-------- Recorded data

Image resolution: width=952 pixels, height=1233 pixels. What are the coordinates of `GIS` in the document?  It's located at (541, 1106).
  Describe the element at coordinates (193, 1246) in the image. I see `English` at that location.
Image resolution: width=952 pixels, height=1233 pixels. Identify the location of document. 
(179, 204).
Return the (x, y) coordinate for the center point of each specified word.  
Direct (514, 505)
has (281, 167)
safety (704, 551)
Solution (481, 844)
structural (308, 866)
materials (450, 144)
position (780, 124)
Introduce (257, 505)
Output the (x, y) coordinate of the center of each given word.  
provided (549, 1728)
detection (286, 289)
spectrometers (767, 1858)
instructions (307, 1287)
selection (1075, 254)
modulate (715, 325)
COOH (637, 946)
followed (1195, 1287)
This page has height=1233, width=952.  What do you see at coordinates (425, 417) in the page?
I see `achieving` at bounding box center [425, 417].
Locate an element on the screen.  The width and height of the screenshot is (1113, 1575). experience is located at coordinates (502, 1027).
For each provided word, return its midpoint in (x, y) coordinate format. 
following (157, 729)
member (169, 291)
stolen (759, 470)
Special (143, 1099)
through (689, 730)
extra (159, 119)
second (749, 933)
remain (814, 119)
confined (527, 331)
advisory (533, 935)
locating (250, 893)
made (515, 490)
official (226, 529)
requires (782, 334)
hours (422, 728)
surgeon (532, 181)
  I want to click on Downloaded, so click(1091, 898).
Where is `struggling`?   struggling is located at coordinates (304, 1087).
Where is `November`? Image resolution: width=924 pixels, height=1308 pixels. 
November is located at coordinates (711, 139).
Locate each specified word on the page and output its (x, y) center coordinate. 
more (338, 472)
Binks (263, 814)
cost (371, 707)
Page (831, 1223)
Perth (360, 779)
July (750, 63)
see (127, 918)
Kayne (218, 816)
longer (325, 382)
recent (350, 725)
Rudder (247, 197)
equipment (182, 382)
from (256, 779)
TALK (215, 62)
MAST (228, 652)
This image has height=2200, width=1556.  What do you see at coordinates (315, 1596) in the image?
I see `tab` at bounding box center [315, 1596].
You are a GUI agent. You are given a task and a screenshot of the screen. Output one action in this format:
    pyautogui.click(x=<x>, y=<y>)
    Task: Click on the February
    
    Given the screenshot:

----------------

Exercise objective:
Copy the listing from the line that contains "longer (325, 382)" through the end of the listing, reproducing each line without change.

Finished answer:
longer (325, 382)
recent (350, 725)
Rudder (247, 197)
equipment (182, 382)
from (256, 779)
TALK (215, 62)
MAST (228, 652)
This image has height=2200, width=1556.  What do you see at coordinates (315, 1596) in the image?
I see `tab` at bounding box center [315, 1596].
You are a GUI agent. You are given a task and a screenshot of the screen. Output one action in this format:
    pyautogui.click(x=<x>, y=<y>)
    Task: Click on the February
    
    Given the screenshot:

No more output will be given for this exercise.